Purpose: To present immunocytochemical characterization of a surgically excised central posterior lens capsule (PLC) that was transplanted to close a secondary refractory full-thickness macular hole (FTMH) as an epiretinal flap. For comparison, tissue of both an unaffected internal limiting membrane and unexposed PLC was processed.
Methods: Clinical-pathological case report.

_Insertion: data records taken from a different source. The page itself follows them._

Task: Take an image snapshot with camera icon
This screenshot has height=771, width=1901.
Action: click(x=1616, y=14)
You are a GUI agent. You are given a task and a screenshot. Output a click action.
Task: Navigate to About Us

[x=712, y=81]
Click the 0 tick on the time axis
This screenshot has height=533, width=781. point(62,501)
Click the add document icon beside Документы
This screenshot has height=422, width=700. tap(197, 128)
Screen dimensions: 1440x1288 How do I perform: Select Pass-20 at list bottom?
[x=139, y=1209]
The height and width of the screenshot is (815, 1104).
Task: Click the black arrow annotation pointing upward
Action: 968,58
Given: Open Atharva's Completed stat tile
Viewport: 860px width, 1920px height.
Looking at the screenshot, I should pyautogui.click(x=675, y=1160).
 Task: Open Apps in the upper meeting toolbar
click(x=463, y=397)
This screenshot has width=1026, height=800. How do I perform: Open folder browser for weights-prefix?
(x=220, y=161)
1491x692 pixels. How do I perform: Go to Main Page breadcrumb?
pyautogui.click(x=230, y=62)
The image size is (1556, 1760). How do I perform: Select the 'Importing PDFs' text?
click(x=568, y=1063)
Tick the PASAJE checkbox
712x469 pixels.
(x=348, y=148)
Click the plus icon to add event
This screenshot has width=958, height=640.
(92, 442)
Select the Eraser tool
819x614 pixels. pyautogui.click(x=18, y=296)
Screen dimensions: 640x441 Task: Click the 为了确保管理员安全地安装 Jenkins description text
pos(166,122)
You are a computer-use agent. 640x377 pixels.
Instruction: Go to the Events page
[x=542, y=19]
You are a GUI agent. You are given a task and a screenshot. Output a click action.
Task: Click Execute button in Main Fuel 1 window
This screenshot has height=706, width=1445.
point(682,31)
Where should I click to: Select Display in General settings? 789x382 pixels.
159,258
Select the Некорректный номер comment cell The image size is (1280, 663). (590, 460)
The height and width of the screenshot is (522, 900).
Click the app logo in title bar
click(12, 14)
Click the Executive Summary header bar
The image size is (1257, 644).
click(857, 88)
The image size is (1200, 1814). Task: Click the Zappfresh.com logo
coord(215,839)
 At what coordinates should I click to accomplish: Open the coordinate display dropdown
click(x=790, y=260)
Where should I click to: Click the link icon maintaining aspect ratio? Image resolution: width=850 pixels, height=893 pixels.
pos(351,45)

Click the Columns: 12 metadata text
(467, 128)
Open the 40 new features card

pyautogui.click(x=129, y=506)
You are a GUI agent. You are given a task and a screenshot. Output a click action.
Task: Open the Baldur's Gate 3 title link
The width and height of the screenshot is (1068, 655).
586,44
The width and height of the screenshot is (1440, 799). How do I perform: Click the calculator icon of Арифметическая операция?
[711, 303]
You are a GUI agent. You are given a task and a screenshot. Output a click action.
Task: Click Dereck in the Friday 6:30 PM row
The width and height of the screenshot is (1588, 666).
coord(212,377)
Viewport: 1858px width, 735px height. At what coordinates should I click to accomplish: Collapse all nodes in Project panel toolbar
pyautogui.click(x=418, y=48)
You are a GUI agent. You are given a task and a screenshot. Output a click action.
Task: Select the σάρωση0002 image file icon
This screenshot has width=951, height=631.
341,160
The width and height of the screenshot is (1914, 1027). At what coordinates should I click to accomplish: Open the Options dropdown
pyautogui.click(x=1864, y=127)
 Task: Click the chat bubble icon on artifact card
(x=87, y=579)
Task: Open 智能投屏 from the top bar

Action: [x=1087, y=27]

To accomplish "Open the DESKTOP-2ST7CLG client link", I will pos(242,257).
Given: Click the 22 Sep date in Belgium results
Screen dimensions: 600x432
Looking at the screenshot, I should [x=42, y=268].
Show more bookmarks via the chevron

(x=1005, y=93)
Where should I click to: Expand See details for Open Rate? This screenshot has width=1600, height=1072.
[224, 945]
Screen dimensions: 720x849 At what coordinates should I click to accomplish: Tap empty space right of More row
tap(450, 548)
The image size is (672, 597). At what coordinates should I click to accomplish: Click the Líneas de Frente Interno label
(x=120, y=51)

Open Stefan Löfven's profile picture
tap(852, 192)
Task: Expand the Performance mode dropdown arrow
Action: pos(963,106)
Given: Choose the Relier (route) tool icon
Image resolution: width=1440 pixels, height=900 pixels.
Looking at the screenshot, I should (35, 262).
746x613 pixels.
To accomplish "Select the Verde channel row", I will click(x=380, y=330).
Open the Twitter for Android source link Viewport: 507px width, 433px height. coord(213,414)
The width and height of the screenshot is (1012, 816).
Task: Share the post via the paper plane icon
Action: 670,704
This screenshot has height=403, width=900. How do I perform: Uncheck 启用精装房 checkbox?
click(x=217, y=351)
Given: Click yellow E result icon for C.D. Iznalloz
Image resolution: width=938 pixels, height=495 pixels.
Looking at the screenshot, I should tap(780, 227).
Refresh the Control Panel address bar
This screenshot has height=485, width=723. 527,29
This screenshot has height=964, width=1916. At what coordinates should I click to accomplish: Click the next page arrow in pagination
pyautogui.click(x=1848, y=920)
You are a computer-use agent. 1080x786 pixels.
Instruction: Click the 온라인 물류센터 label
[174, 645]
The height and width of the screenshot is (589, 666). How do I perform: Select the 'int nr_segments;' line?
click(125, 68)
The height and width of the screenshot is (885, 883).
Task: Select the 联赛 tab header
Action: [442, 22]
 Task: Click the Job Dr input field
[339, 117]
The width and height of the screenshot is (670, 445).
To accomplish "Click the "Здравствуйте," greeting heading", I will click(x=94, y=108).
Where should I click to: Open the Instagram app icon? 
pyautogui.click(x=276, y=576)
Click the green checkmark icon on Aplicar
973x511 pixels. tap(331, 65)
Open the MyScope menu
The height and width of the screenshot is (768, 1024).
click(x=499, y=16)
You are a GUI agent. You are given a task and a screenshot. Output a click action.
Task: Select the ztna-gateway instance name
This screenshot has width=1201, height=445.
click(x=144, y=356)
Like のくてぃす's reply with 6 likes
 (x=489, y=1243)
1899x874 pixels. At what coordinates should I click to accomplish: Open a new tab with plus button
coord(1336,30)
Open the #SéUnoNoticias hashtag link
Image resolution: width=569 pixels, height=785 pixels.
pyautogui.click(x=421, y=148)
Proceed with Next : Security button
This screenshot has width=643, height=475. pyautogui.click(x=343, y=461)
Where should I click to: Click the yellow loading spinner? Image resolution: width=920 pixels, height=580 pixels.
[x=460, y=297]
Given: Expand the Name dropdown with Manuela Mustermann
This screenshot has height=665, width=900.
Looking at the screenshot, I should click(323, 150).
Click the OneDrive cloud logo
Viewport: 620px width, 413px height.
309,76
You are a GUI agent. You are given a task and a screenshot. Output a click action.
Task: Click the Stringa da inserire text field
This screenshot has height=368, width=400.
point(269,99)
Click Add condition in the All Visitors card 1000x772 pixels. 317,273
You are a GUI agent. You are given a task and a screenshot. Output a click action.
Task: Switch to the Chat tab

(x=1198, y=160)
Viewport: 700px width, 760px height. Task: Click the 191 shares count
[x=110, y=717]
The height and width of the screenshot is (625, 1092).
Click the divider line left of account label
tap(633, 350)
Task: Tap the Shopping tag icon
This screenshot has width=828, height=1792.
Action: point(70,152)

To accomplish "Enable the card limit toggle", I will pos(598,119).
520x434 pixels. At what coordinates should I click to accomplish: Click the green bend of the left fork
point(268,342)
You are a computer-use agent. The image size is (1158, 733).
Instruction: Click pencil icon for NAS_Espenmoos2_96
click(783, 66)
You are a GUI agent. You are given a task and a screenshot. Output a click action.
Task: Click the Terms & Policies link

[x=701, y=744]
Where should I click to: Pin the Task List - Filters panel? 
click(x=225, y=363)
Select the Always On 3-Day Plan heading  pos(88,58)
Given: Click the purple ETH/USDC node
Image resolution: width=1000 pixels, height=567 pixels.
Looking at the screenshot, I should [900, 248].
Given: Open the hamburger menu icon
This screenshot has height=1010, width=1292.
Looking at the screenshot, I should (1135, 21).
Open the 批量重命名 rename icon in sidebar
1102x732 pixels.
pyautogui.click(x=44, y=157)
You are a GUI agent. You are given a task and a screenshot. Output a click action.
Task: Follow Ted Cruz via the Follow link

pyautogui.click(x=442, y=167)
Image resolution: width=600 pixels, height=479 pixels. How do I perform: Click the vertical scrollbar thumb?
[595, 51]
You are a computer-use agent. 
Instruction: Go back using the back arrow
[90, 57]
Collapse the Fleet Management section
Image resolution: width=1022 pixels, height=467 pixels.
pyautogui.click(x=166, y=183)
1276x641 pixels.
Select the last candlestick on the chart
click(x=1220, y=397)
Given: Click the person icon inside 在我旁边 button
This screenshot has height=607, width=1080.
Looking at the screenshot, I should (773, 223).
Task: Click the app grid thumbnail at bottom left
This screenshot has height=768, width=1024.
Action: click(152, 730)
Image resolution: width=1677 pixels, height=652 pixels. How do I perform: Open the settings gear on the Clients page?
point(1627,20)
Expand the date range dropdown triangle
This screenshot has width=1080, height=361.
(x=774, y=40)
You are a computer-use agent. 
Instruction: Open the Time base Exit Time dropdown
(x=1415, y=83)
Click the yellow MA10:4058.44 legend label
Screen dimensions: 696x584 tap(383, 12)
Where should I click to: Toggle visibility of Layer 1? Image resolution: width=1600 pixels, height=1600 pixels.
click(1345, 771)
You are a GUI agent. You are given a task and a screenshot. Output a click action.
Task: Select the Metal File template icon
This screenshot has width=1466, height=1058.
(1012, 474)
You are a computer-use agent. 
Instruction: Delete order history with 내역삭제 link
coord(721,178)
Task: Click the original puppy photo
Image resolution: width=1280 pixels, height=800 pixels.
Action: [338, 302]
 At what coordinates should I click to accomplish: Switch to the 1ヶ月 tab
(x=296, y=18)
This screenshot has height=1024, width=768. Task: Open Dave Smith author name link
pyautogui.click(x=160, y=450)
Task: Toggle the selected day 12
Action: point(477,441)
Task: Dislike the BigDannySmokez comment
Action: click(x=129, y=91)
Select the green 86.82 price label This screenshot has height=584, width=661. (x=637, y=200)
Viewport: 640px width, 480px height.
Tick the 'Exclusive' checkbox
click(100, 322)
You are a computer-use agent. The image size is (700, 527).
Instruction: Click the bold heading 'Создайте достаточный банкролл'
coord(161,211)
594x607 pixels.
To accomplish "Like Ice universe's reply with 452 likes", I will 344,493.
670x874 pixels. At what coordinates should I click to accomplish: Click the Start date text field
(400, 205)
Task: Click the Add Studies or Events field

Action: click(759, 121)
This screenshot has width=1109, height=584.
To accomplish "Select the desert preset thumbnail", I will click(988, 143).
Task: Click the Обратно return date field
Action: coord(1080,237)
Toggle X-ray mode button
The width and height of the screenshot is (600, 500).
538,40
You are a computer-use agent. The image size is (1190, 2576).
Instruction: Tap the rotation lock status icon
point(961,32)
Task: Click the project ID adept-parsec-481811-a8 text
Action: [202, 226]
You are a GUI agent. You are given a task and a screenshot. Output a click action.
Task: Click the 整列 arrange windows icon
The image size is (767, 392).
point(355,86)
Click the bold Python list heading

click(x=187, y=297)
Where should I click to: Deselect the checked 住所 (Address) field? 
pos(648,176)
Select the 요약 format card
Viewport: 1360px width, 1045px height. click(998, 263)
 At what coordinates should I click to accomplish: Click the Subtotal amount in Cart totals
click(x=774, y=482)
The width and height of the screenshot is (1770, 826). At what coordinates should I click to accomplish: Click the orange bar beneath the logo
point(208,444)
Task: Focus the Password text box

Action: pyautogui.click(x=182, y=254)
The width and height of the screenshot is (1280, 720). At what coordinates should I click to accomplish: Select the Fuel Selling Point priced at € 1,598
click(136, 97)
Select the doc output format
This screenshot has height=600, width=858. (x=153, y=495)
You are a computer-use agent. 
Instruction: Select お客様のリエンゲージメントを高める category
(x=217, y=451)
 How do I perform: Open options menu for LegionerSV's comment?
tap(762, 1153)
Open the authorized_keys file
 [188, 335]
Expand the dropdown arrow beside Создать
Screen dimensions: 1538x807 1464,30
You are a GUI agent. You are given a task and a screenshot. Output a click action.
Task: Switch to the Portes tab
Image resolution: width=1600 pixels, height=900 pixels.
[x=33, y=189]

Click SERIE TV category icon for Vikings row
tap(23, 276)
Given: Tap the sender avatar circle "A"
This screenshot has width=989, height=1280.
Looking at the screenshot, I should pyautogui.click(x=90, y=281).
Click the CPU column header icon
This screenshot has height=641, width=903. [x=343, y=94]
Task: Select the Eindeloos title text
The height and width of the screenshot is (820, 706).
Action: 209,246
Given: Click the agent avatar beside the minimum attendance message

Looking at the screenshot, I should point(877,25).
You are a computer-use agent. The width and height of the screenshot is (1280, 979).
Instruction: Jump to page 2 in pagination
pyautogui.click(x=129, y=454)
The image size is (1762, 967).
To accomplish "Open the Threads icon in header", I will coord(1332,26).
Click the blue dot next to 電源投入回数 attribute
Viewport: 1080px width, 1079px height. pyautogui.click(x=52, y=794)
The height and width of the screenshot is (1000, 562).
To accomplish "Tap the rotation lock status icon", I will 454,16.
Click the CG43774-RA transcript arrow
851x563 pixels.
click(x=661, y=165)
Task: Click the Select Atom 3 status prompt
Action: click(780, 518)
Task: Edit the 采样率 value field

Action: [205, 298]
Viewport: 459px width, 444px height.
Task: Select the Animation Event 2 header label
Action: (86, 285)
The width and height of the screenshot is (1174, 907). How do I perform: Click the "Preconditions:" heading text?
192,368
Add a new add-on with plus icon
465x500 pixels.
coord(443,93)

Results: We report of a 38-year-old patient who underwent pars plana vitrectomy (PPV) with PLC tissue for patching secondary FTMH and silicone oil tamponade after tractional retinal detachment. The PLC was peeled off during a vitrectomy 1 year after positioning. For immunocytochemistry, the removed PLC was prepared as flat mount and showed a positive immunofluorescence of the Müller cells marker glutamine synthetase and for vimentin. The microglia marker IBA and the neuroprotective neurotrophic marker glia cell-derived neurotrophic factor were tested positive too. There was no immunoreactivity of cellular retinaldehyde-binding protein and glial fibrillary acidic protein. In comparison, tissue of a control internal limiting membrane that was obtained during standard FTMH surgery showed few single cells that were likewise positive for glutamine synthetase, glia cell-derived neurotrophic factor, and IBA. The control specimen of unexposed PLC showed rarely cells that were without positive immunostaining for the tested markers.
Conclusion: Our analysis revealed positive immunoreactivity of macroglia and microglia cells of the PLC tissue that was used to patch a refractory FTMH. Similar immunostaining of PLC material and internal limiting membrane suggests the PLC transplantation as an alternative treatment option for refractory FTMH.